* **REQUIRED ACTION**
The records below must be repeated exactly, but without their pictures.
DATA FOR PROCESSING START
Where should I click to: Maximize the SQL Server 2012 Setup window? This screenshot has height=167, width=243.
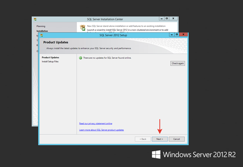[177, 34]
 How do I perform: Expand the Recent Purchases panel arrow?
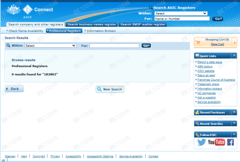[234, 113]
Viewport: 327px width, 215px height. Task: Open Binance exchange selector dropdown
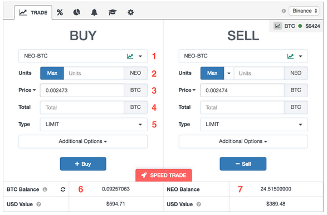coord(304,11)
DATA FOR PROCESSING END
* **WRITTEN SOLUTION**
Where should I click to: Maximize the SQL Server 2012 Setup window? This screenshot has height=167, width=243.
[177, 34]
 How do I perform: Expand the Recent Purchases panel arrow?
[234, 113]
Viewport: 327px width, 215px height. Task: Open Binance exchange selector dropdown
coord(304,11)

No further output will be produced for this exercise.